***** DATASET ENTRIES
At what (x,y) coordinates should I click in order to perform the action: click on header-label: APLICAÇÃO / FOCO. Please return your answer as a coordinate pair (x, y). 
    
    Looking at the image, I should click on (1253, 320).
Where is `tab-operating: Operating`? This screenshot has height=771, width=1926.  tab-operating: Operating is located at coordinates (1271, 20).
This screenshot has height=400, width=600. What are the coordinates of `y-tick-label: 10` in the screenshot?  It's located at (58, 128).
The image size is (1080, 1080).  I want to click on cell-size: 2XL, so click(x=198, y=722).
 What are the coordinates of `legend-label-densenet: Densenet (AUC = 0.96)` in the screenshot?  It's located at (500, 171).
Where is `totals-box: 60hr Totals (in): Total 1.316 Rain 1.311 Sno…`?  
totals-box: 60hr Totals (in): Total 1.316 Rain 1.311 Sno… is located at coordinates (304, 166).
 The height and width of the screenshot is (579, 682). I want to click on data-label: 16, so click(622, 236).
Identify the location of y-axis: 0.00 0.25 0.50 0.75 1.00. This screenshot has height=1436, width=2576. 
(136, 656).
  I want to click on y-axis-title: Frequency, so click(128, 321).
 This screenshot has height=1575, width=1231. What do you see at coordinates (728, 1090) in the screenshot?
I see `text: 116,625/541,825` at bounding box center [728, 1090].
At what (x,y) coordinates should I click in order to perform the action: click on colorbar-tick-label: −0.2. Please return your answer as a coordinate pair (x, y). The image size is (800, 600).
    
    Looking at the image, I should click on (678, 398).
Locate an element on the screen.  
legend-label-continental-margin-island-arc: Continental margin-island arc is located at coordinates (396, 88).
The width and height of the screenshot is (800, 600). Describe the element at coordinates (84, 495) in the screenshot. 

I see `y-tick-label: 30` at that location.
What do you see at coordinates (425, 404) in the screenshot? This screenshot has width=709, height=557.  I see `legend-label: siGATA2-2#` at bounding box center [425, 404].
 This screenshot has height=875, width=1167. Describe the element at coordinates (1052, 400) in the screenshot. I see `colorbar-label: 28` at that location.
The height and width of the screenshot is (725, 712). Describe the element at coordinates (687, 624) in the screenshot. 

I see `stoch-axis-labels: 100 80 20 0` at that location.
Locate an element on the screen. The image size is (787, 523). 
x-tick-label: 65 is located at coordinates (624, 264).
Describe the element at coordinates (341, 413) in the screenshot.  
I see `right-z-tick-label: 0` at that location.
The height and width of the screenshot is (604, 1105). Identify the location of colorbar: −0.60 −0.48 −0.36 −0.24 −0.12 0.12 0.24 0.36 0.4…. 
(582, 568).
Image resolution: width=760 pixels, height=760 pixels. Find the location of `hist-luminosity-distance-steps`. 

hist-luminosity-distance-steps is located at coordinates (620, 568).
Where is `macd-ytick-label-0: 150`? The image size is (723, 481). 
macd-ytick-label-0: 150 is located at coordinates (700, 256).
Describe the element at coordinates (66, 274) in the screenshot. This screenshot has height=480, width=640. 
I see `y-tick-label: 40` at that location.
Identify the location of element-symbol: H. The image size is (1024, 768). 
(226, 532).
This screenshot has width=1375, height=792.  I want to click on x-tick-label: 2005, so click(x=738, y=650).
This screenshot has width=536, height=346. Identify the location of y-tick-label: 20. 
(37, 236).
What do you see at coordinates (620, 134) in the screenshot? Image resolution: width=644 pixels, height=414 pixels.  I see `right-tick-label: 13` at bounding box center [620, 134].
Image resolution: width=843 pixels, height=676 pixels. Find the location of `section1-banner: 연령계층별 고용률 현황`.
**********
→ WORK INSTRUCTION
Copy out every line of the data above word for word, leaving nothing out and changing nothing.

→ EXERCISE OUTPUT
At what (x,y) coordinates should I click in order to perform the action: click on header-label: APLICAÇÃO / FOCO. Please return your answer as a coordinate pair (x, y). 
    
    Looking at the image, I should click on (1253, 320).
Where is `tab-operating: Operating`? This screenshot has height=771, width=1926.  tab-operating: Operating is located at coordinates (1271, 20).
This screenshot has height=400, width=600. What are the coordinates of `y-tick-label: 10` in the screenshot?  It's located at (58, 128).
The image size is (1080, 1080).  I want to click on cell-size: 2XL, so click(x=198, y=722).
 What are the coordinates of `legend-label-densenet: Densenet (AUC = 0.96)` in the screenshot?  It's located at (500, 171).
Where is `totals-box: 60hr Totals (in): Total 1.316 Rain 1.311 Sno…`?  
totals-box: 60hr Totals (in): Total 1.316 Rain 1.311 Sno… is located at coordinates (304, 166).
 The height and width of the screenshot is (579, 682). I want to click on data-label: 16, so click(622, 236).
Identify the location of y-axis: 0.00 0.25 0.50 0.75 1.00. This screenshot has height=1436, width=2576. 
(136, 656).
  I want to click on y-axis-title: Frequency, so click(128, 321).
 This screenshot has height=1575, width=1231. What do you see at coordinates (728, 1090) in the screenshot?
I see `text: 116,625/541,825` at bounding box center [728, 1090].
At what (x,y) coordinates should I click in order to perform the action: click on colorbar-tick-label: −0.2. Please return your answer as a coordinate pair (x, y). The image size is (800, 600).
    
    Looking at the image, I should click on (678, 398).
Locate an element on the screen.  
legend-label-continental-margin-island-arc: Continental margin-island arc is located at coordinates (396, 88).
The width and height of the screenshot is (800, 600). Describe the element at coordinates (84, 495) in the screenshot. 

I see `y-tick-label: 30` at that location.
What do you see at coordinates (425, 404) in the screenshot? This screenshot has width=709, height=557.  I see `legend-label: siGATA2-2#` at bounding box center [425, 404].
 This screenshot has height=875, width=1167. Describe the element at coordinates (1052, 400) in the screenshot. I see `colorbar-label: 28` at that location.
The height and width of the screenshot is (725, 712). Describe the element at coordinates (687, 624) in the screenshot. 

I see `stoch-axis-labels: 100 80 20 0` at that location.
Locate an element on the screen. The image size is (787, 523). 
x-tick-label: 65 is located at coordinates (624, 264).
Describe the element at coordinates (341, 413) in the screenshot.  
I see `right-z-tick-label: 0` at that location.
The height and width of the screenshot is (604, 1105). Identify the location of colorbar: −0.60 −0.48 −0.36 −0.24 −0.12 0.12 0.24 0.36 0.4…. 
(582, 568).
Image resolution: width=760 pixels, height=760 pixels. Find the location of `hist-luminosity-distance-steps`. 

hist-luminosity-distance-steps is located at coordinates (620, 568).
Where is `macd-ytick-label-0: 150`? The image size is (723, 481). 
macd-ytick-label-0: 150 is located at coordinates (700, 256).
Describe the element at coordinates (66, 274) in the screenshot. This screenshot has height=480, width=640. 
I see `y-tick-label: 40` at that location.
Identify the location of element-symbol: H. The image size is (1024, 768). 
(226, 532).
This screenshot has width=1375, height=792.  I want to click on x-tick-label: 2005, so click(x=738, y=650).
This screenshot has width=536, height=346. Identify the location of y-tick-label: 20. 
(37, 236).
What do you see at coordinates (620, 134) in the screenshot? Image resolution: width=644 pixels, height=414 pixels.  I see `right-tick-label: 13` at bounding box center [620, 134].
Image resolution: width=843 pixels, height=676 pixels. Find the location of `section1-banner: 연령계층별 고용률 현황`.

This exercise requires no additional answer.